Yesterday morning I woke up eager to get to my laptop and work on the short book I've almost finished. African Summer: A Crossroader in Sierra Leone is Book 2 in my memoirs, which have the series title Moved by Curiosity. (Book 1 hasn't been started yet but it's about my trip around the world when I was 19.)
But before I settled down yesterday to work, I discovered that once again the people of Sierra Leone were having a hard time. After a devastating civil war that lasted about a decade, and then the Ebola outbreak which killed thousands more recently, this small country (about the size of West Virginia, I think) was suffering again. Floods and massive mudslides in the capital city of Freetown had been killing hundreds of people overnight. Freetown gets an average of about 20 inches of rain in August but this year has been a whole lot wetter. Freetown is set in hills, and the roads and houses are often built inadequately to handle even their ordinary rains, let alone what hit them this week.
I haven't heard back from my friend in Freetown yet, and I pray that she survived. Knowing her, she is probably out working like a maniac to help those in need. Isa Johnston and I became buddies back in 1963, when we were both members of an Operation Crossroads Africa work camp in Moyamba, a small town. We stayed in touch by letters (computers, let alone email, didn't exist back then, nor did cellphones) and we managed to see each other once when we were both in Europe at the same time. Then we lost touch. Only a few weeks ago, while doing research for this book, did we get back in connection.

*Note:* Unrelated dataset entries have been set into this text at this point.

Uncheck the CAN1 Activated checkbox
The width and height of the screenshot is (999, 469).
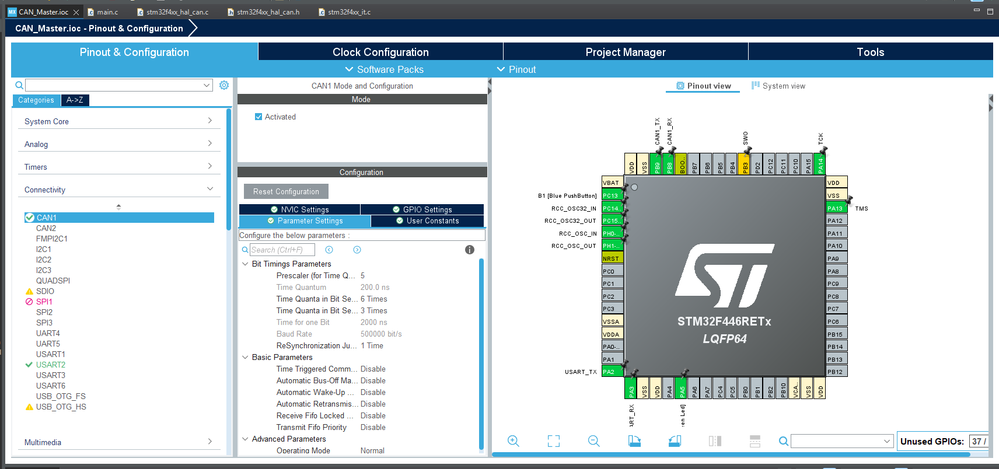tap(259, 117)

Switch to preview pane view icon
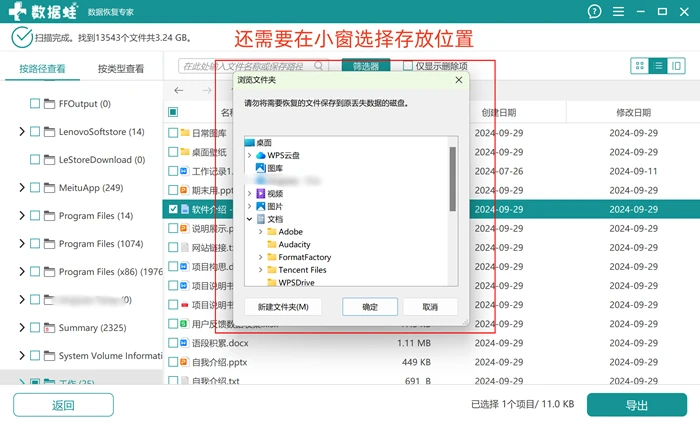(676, 66)
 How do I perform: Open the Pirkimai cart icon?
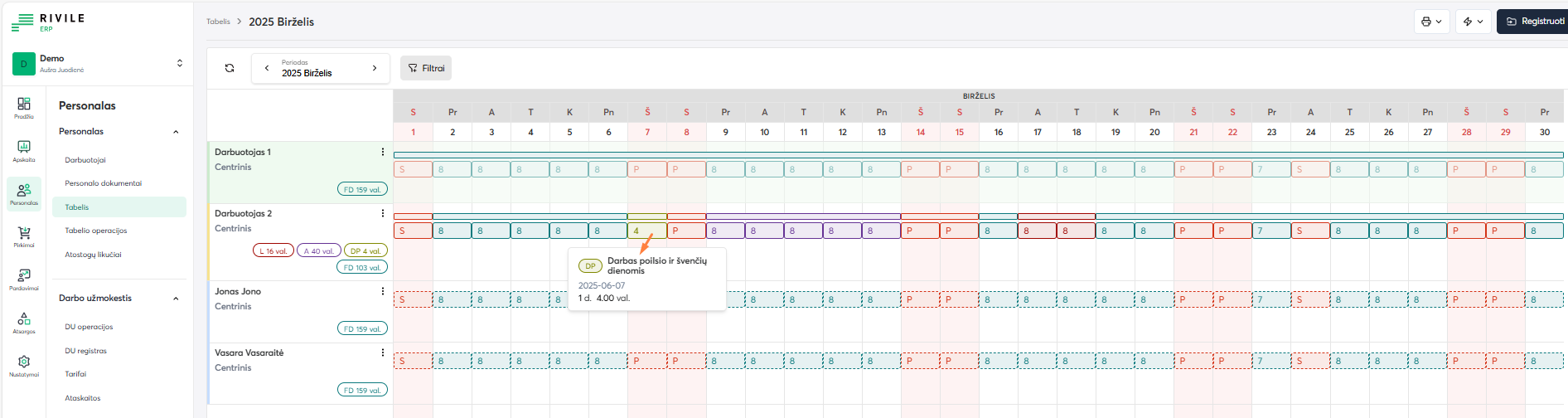pyautogui.click(x=24, y=236)
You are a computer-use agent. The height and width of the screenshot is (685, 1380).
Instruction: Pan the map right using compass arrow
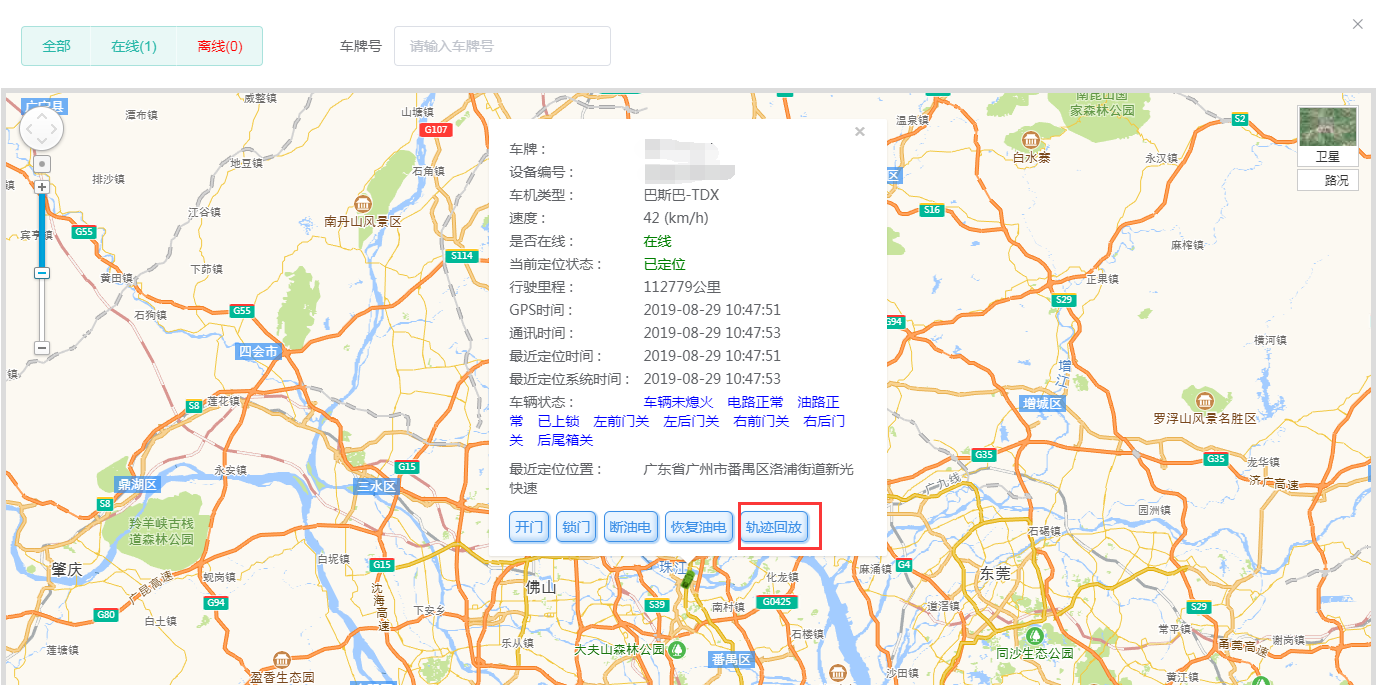coord(56,129)
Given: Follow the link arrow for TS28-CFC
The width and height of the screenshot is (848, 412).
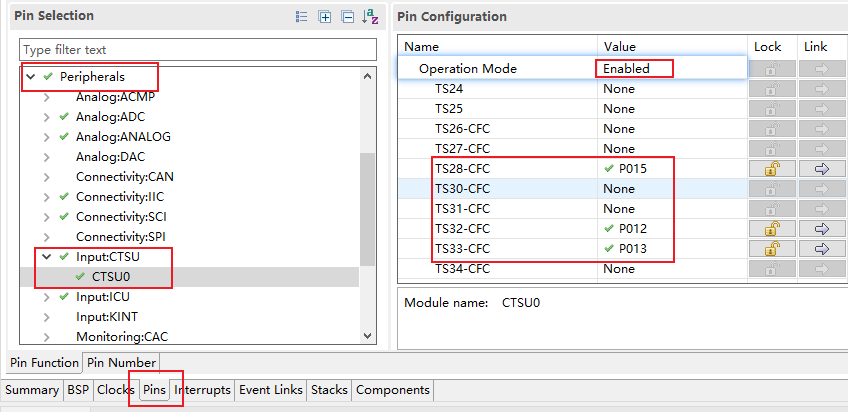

She had been head of Habitat for Humanity in Uganda for some years. A few years ago she returned to her hometown of Freetown, where she is running a similar program. This page tells you about the work of that group.She is most of the way down the page, being hugged by someone who is enthused about getting a house. Hard to believe that Isa will be 80 this month. Hard work suits her!
Anyway, my little book tells about that long-ago summer. Here I am at work with others on the school we built:
And here is part of a chapter:
Wherever we went in Sierra Leone, people might be dancing. Sometimes it was to High Life, the music genre popular there at the time, and sometimes it was to American rock and roll. It wasn’t to the Beatles... I didn’t hear of them myself until I was back in college later. Sometimes the music was live but more often it was recorded and someone was keeping an eye on a record player. We might be pretty worn out after long hours at the work site, but we still did a lot of dancing. Even klutzes like me.
I loved one Saturday dance at the Court Barrie, a large space with a cement floor, a roof overhead, and walls that went up a few feet. That night the place was packed with people of all ages, from white-haired oldsters to toddlers. We moved around the barrie much as skaters move around a rink... well, not that fast! But there was a delicious sense of flow as we all danced in unison. I watched one old lady dancing, her arms and legs moving in a lively manner, while she held a sleepy toddler under one arm. I guessed he was her grandson. A special bonus that night was that when I walked home with a couple of other Crossroaders, it was the clearest night I had seen in Moyamba, with countless stars sparkling overhead.
Some evenings we walked to the only nightspot we found in Moyamba, the Comfort Bar. It was someone’s home that they had remodeled to have a space for dancing and a cooler with beer and soft drinks. You could get snacks too, and there were chairs and sofas for lounging around and talking. One time, we danced for a while and then several of us got into a discussion of juju or witchcraft. One of the African Crossroaders said that she believed in some of it. Another African Crossroader called it all nonsense but admitted to believing in horoscopes.
One evening at the Comfort Bar, I got to talking to a Sierra Leonean man who was a school administrator of some sort. He had studied in England for several years, and there he became convinced that every white person hated all black people. He did not know what to think of Crossroaders.
“When I heard of your group, I thought you must be a propaganda team sent by the American government,” he said to me.
I was shocked and tried to assure him that we weren’t. I started telling him about the picket lines I had been on the previous year in my hometown of Washington, D.C., demonstrating against an apartment complex that wasn’t integrated. I got quite indignant as I talked.
He passed me his beer. “Here, have some,” he offered.
I didn’t much like beer and I had a moment of concern about germs but I took a small swig, handed it back, and went on about how that apartment complex was deliberately breaking the law. I was practically ranting. He just smiled.
I saw him at the Comfort Bar a few other times, and I made a point of introducing him to other Crossroaders and getting conversations going. As he got to know us better, he pointed out that even if we really did not dislike people with dark skin, there were very few white people who didn’t.
He told me that his offering me the beer had been a test. He didn’t expect that I would drink from a bottle an African had been drinking from. I decided this wasn’t the moment to admit that my concern was about germs.
He said to me, “You and your friends are just grains of sand.”
I tried to deny that, but what did I know? Never had I felt my privileged position in life more keenly.
Now, once again, I feel my privileged position in life.